Tom Clayton, longtime member of the English department and Regents Professor, passed away peacefully, surrounded by his family, on August 9, 2023. He was 90. Professor Clayton taught at the University from 1968 to his retirement in 2015 and was part of a strong cadre of Shakespearians in the department. He also taught a number of other courses that would become all his own: “Classics of Literary Criticism/Classic Critical Theory and Practice”; “Metaphysical and Cavalier Poetry”; “Practical Criticism”; “Athol Fugard”; “Fin de siècle Wit in a Jugular Vein: Bierce, S. Crane, and Wilde”; and courses on the poetry of George Herbert and Andrew Marvell.

“Tom was an academic star,” says former English Chair Ellen Messer-Davidow. “More importantly, he was a kind colleague, and he was well remembered by his former students, many of whom continued to stay in touch with him after leaving for their own careers.” Janis Lull and Linda Anderson, in the introduction to the Festschrift they prepared for Clayton, observe that his mentor at Oxford, Dame Helen Gardner, praised his “‘flair for scholarly investigation’ and added that ‘he is also an enthusiastic teacher with a great interest in the problems of teaching.’” Clayton’s commitment to instruction was recognized with both the University’s top teaching awards: the Horace T. Morse-University of Minnesota Alumni Association Award for Outstanding Contributions to Undergraduate Education (1982) and the Award for Outstanding Contributions to Graduate and Professional Education (1999).

Professor Clayton’s main academic expertise was textual criticism, and his work addressing the many textual cruces in Shakespeare and others was known for being imaginative and unconventional. The chief monuments of Tom’s scholarship are his Oxford English Text edition of The Non-Dramatic Works of Sir John Suckling; the Oxford Standard Edition of The Cavalier Poets; The “Hamlet” First Published (Q1, 1603): Origins, Form, Intertextualities; The “Shakespearean” Addition in “The Booke of Sir Thomas Moore”: Some Aids to Scholarly and Critical Shakespearean Studies; and many editorial and literary critical items on Shakespeare, Marvell, Donne, Suckling, and others that have appeared in academic journals and book chapters. Many of these latter continue to be cited today. His work found recognition in a plethora of academic honors, including ACLS, Danforth, and Guggenheim fellowships and the aforementioned Festschrift, containing essays by former students and colleagues near and far, “A Certain Text”: Close Readings and Textual Studies on Shakespeare and Others in Honor of Thomas Clayton.
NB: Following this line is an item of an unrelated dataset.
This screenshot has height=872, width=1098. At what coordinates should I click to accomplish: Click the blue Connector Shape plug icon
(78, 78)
After graduating from the University of Minnesota summa cum laude (in addition to being a member of the Minnesota’s national champion quiz bowl team), a Rhodes Scholarship took him to Oxford. His studies there were interrupted by a stint in the US Army, during which he was stationed in Germany, but he returned to Oxford to take his DPhil in 1960. Subsequently, he taught for periods at Yale and UCLA before coming home to English at Minnesota. Aside from his department teaching, he put his longstanding affection for Graeco-Roman literature and solid Latin (he had studied Classical literature as an undergraduate at Oxford) to use, teaching regularly in Minnesota’s Classical Civilization program of the Classics department. When Classics underwent a restructuring to broaden its range into ancient Mediterranean studies, Clayton became a founding member of a new departmental configuration called Classical and Near Eastern Studies (CNES). His regular teaching duties nearly every year included courses in English and CNES.
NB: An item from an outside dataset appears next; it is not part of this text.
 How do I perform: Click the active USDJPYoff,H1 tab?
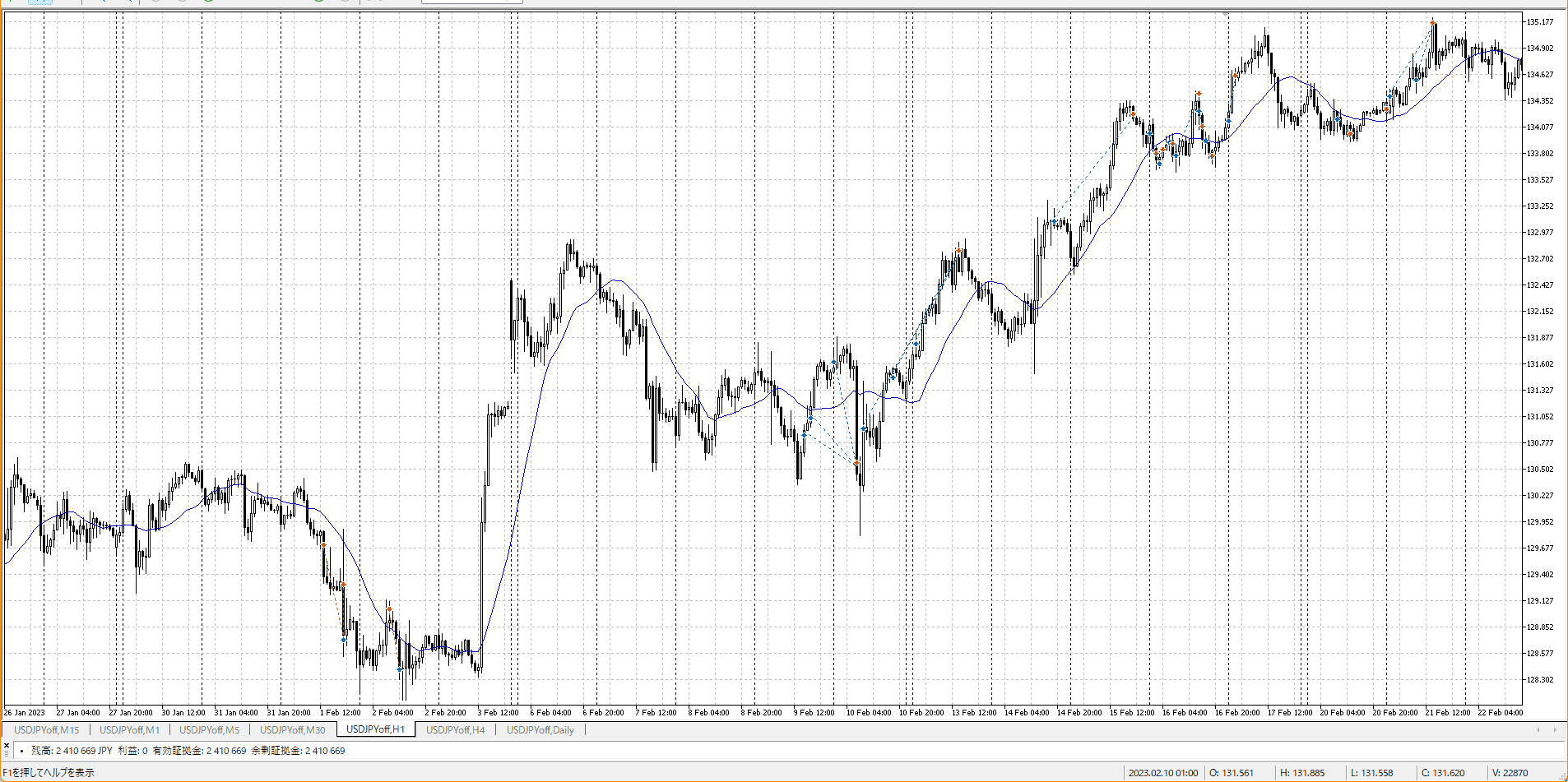pyautogui.click(x=375, y=729)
In 1999, the University of Minnesota selected Clayton as Regents Professor, the highest recognition given by the University to a faculty member. His service work for the University and beyond included more than two decades in the CLA Assembly and University Senate. One consistent attention was his work on the regional Rhodes Scholar selection committee. Clayton knew the worlds the Rhodes Scholarship could open, and he worked hard to make sure that particular opportunity remained available for bright students from our area.

Professor Clayton “will be remembered fondly by his many colleagues and former students,” says Professor Messer-Davidow. When she was chair, the department faced disruptive renovations in Lind Hall and a strenuous campaign lobbying the State Legislature for funds to renovate Pillsbury Hall as its permanent home. “At faculty meetings on all of these projects, Tom always spoke up to support them and me,” she recalls. “In fact, he took to giving me a reassuring hug after the meetings.”

"I inherited the large 'Introduction to Shakespeare' course from him," says Professor Katherine Scheil, "and he was renowned for his rigorous demands on students. In turn, students respected his deep learning and appreciated the fact that he had faith in their ability to succeed. He was especially supportive of graduate students; in 2016, he paid for two of my graduate students to attend the World Shakespeare Congress in Stratford and London, knowing that this would be a major professional event that was likely unaffordable on a graduate student salary. Tom and I were both part of the International Shakespeare Association that meets in Stratford-on-Avon every other year, and Tom took great pleasure in introducing me to his favorite restaurants and sharing his often strong opinions about the latest Shakespeare productions. I will miss his wisdom and wit."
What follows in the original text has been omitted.